Saved entries:
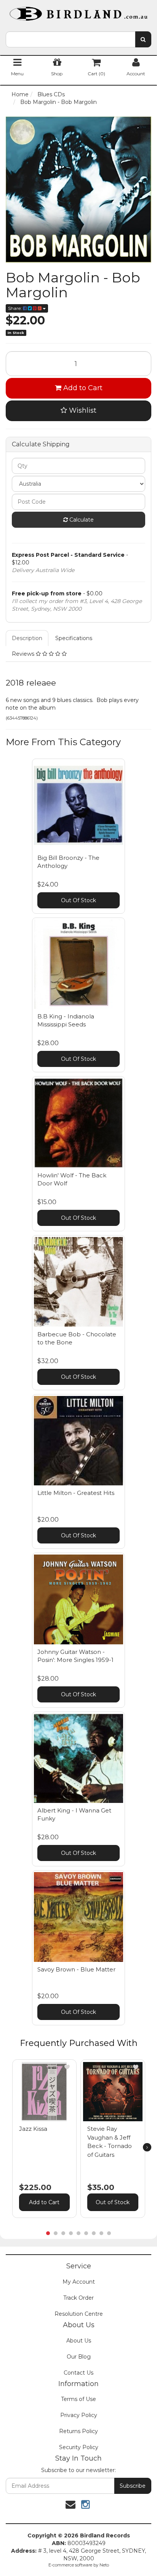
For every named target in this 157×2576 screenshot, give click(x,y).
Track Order (78, 2297)
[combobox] (70, 39)
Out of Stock (113, 2202)
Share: (15, 308)
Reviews (24, 653)
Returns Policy (78, 2431)
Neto (104, 2565)
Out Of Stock (78, 900)
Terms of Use (78, 2399)
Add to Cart (82, 388)
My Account (78, 2281)
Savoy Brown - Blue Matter (76, 1969)
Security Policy (78, 2447)
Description (27, 638)
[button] (67, 2067)
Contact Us (78, 2372)
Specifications (73, 638)
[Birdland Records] (78, 11)
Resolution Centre (78, 2313)
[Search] (143, 39)
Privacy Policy (78, 2415)
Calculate (81, 519)
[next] (147, 2147)
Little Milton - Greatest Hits (75, 1492)
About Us (78, 2340)
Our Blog (79, 2356)
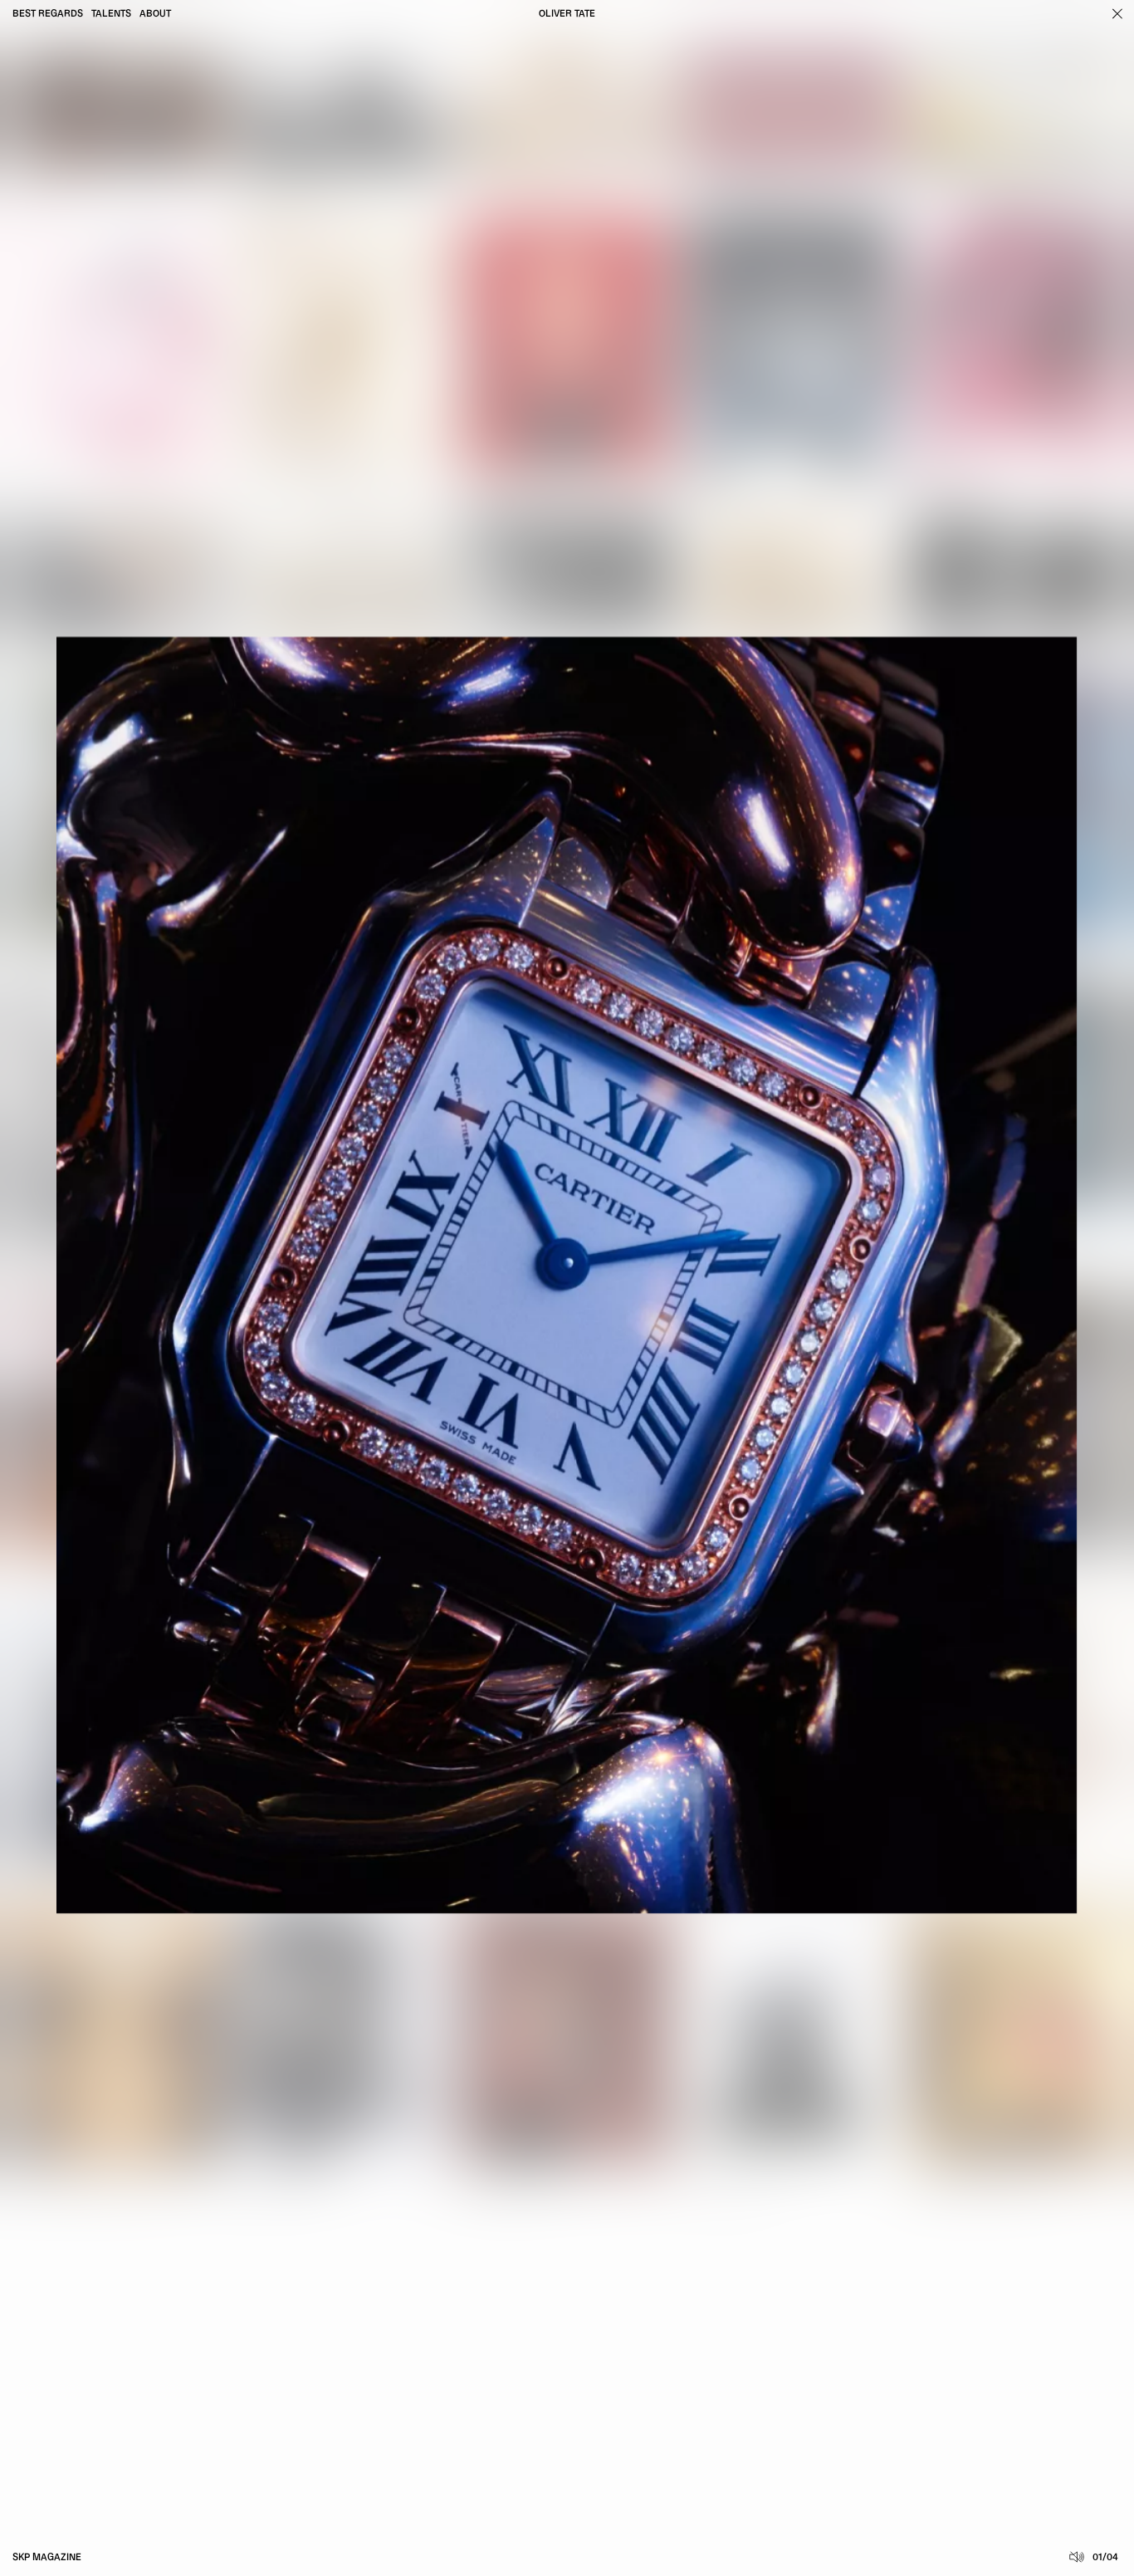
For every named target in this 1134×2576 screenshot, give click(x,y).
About (155, 13)
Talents (111, 13)
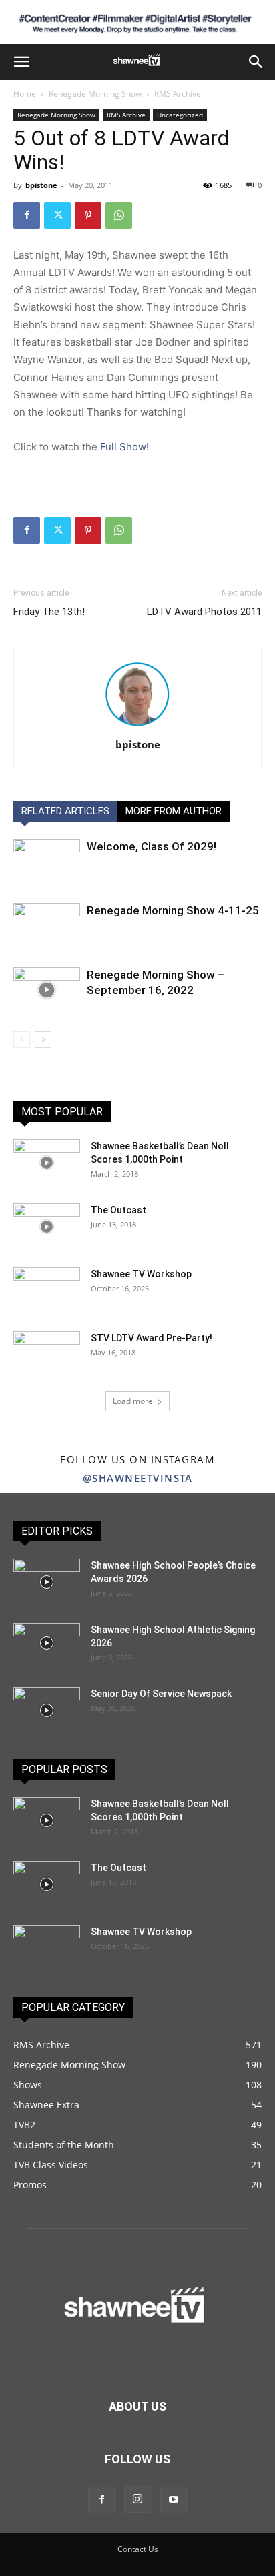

TASK STATEMENT
If a line in the entries above contains "click", it counts toward the total; give only that total.

SOLUTION
2